[Задания для выполнения]
1: Выпишите из фрагмента документа всех людей, названных по имени и фамилии.
2: Согласно фрагменту документа, в каком издании, номере и когда был напечатан предлагаемый материал?
:: Фрагмент документа ::
Что мне не нравится в православии?

Диалог с сомневающимся

Авторы:


Спор-площадка
Темы: , , , , .
Есть необычный православный журнал для неверующих и сомневающихся. Его соредакторы – Владимир Легойда, доцент кафедры мировой литературы и культуры МГИМО МИД РФ, и по совместительству, член Ареопага в передаче «Умники и умницы», а также известный журналист Владимир Гурболиков. В том, что все материалы «Фомы» интересны, написаны живым языком, вы можете убедиться, побывав на его сайте. А мы вам предлагаем почитать то, чего в сети еще нет. Этот материал был напечатан в газете «Приложение к журналу «Фома» (№ 27, декабрь 2001). В необъятном море интернета существует весьма любопытная конференция «Форум диакона Андрея Кураева». Примечательно, что среди тех, кто «посещает» Форум – очень много неправославных. Редакция «Фомы» обратилась к участникам этой конференции с просьбой изложить их «претензии к православию» – те причины, по которым люди не хотят идти в Церковь. Мы публикуем начало одного из таких писем, написанных на нашу тему, вместе с ответом редакции – в надежде продолжить диалог как с автором письма, так и с любым из наших читателей – тех, кто пожелает высказаться по данной теме.
:::
:: Фрагмент набора данных ::
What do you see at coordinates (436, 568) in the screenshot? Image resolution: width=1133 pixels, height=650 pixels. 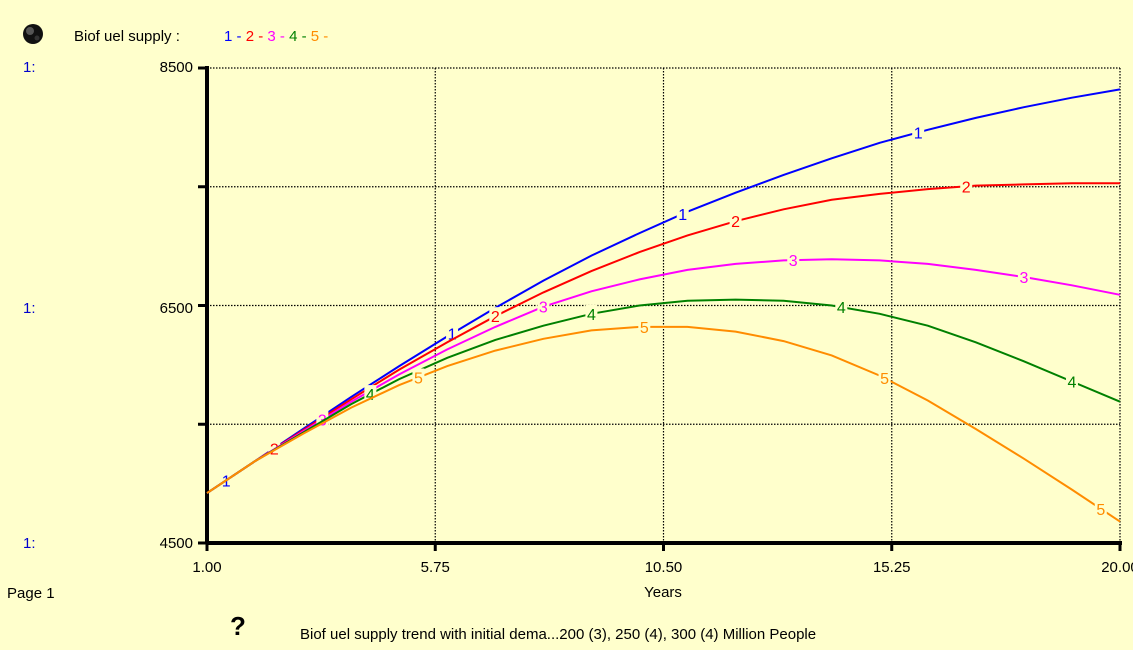 I see `x-tick-label: 5.75` at bounding box center [436, 568].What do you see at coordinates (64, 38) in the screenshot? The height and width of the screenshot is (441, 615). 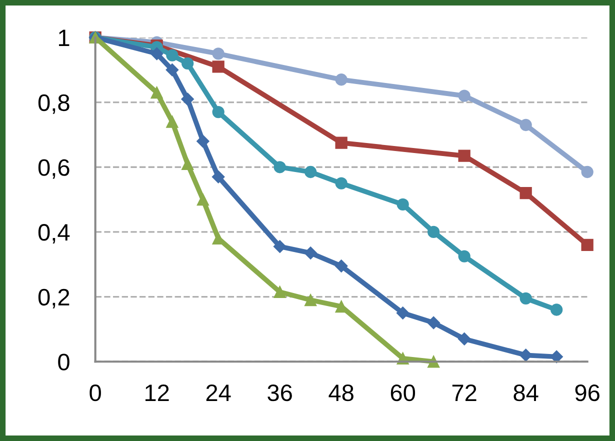 I see `y-tick-label: 1` at bounding box center [64, 38].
:::
[Решения заданий]
1: Владимир Легойда, Владимир Гурболиков, диакон Андрей Кураев.

2: В газете «Приложение к журналу «Фома», № 27, декабрь 2001 года.